Ces jeunes au chômage vont certainement préférer alimenter les milices aux trafics diffus et lucratifs (armes, drogue, alcool…braquages de banques….) que de travailler dans les usines où le salaire moyen est de 160 euros ou de suivre une formation dans des centres qui se perdent dans les dédales de l’administration, laquelle est quasiment paralysée !
Ensuite, il y a le problème des produits subventionnés. Quand Kadhafi a voulu supprimer les subventions, il y a eu des manifestations en Libye. Le pétrole ne résout pas tout !
On ne voit Kadhafi que sous un aspect, celui du tyran qui réprimait. Que peut-on dire d’autre de lui ?
Dans mon livre, j’explique que Kadhafi a été le maître d’œuvre en Libye de la récupération de la richesse pétrolière qui était aux mains des étrangers. Il a ainsi été à l’initiative de l’augmentation des prix du baril du pétrole que l’Opep n’arrivait pas à augmenter.
Il est à l’origine donc des deux chocs pétroliers. Cette action a entraîné dès le début une guerre sur la question du pétrole entre Kadhafi et les Occidentaux, en particulier les Etats-Unis. En 1973, il a été le premier à nationaliser les « sisters » pétrolières anglo-saxonnes. L’Iran a bien tenté de le faire mais a échoué sur la question. En 1982, les Etats-Unis lui ont fait payer son audace et son orgueil en réduisant un quota important d’importation de pétrole libyen. Ceci combiné à une baisse du prix du baril a entraîné une baisse énorme des recettes pétrolières en Libye – elles passent de 22 milliards de dollars à 6 milliards de dollars. La société libyenne coule au point que Kadhafi est obligé d’emprunter sur les marchés financiers. Il cachera tout cela pendant longtemps à sa population. A partir de 1984, Kadhafi arrête ainsi toute importation et tout travaux d’infrastructure. On connait la suite, la vengeance : Lockerbie, UTA, l’embargo… La Libye est dans un trou noir. Elle refait surface réellement à partir de 2005 avec les premiers contrats pétroliers. La Libye redevient riche à ce moment-là.

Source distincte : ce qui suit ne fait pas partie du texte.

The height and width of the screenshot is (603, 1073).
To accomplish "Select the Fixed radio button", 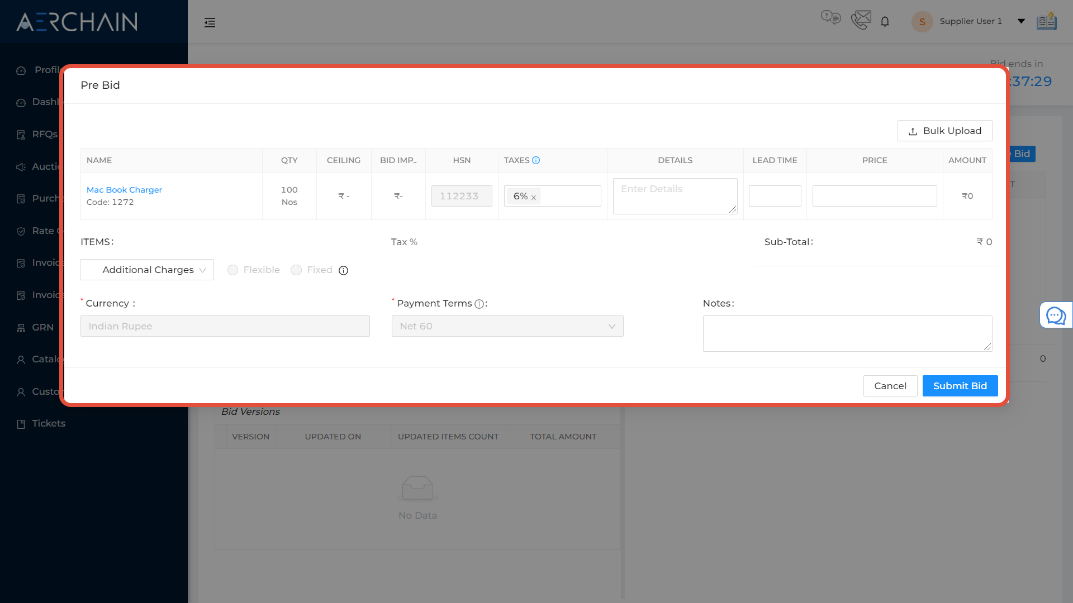I will click(x=296, y=269).
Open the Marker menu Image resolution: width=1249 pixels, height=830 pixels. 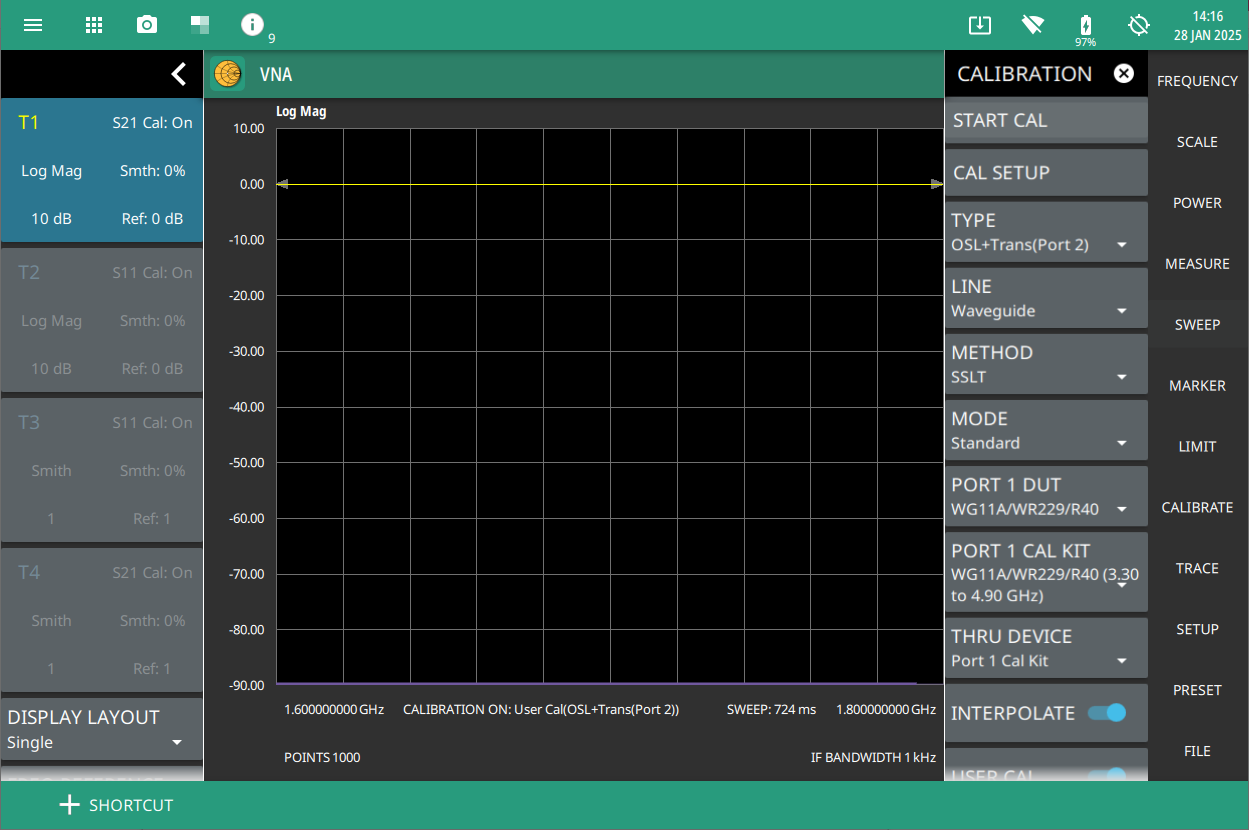click(1197, 385)
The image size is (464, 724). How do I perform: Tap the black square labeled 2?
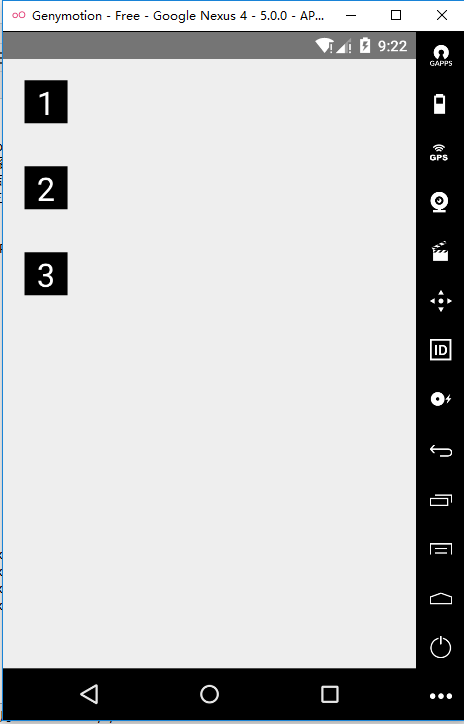46,187
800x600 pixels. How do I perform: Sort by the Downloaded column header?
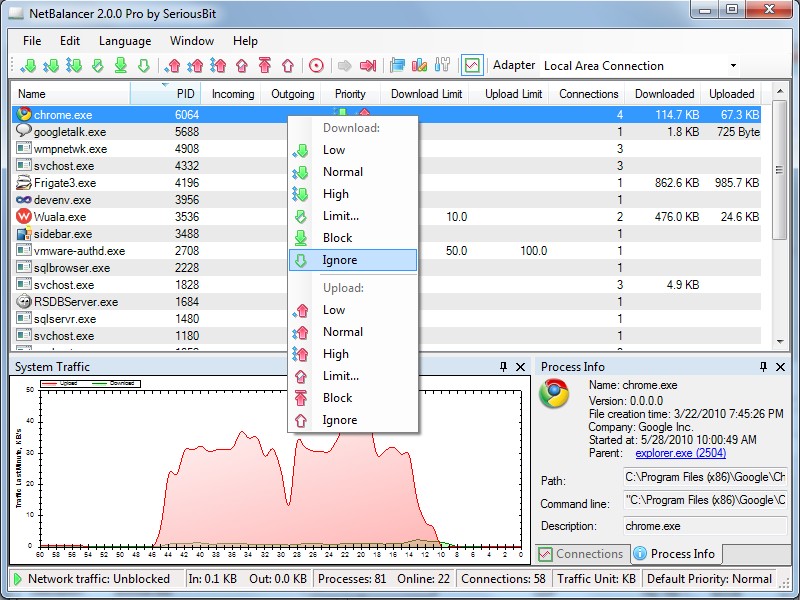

Kadhafi est un personnage qu’il faut replacer par ailleurs dans un contexte de guerre froide, de répression forte dans les pays arabes de toute opposition. En cela il a imité ses pairs. Mais aussi d’antisionisme virulent de la part des pays arabes, lesquels se bagarraient pour la cause palestinienne. Également dans un contexte de post-indépendance qui a fragilisé les pays africains, dans lequel Kadhafi s’est engouffré en appuyant les mouvements anti-gouvernementaux tout en s’acharnant à bouter Israël hors d’Afrique noire. En cela, il entre même en compétition avec l’Arabie Saoudite. Enfin et surtout, dans un contexte de société traditionnelle aux codes tribaux très ancrés et très forts. Aujourd’hui, nous en avons, en Libye, une belle démonstration…
Pourquoi n’a-t-il pas mis en place une démocratie après son coup d’État en 1969 ?
Il y avait eu un essai d’instauration d’une démocratie à l’occidentale par les Italiens avec l’aide d’intellectuels libyens venus de l’étranger. On appelait cela le « statuto ». Mais les tribus n’en ont pas voulu. Du coup, quand Kadhafi est arrivé au pouvoir, dans son état d’esprit anti-impérialiste et dans sa volonté de bouter les étrangers hors de son sol, il a choisi un modèle unique : la démocratie directe. Il pensait associer les tribus au pouvoir politique, lesquelles avaient été complètement délaissées par le Roi Idriss Ier. Le système a sombré dans l’anarchie, chaque petit chef voulant exercer son pouvoir. De son côté, Kadhafi a commencé, à l’instar de son idole Nasser et autres dirigeants arabes, à tyranniser les opposants à son système, en l’occurrence les intellectuels et les engagés politiques. Au fil des années, il a au fur et à mesure concentré les pouvoirs entre ses mains. Il y a une personnalisation de son pouvoir, une dérive assez classique dans les pays gouvernés par des clans, des familles, des tribus.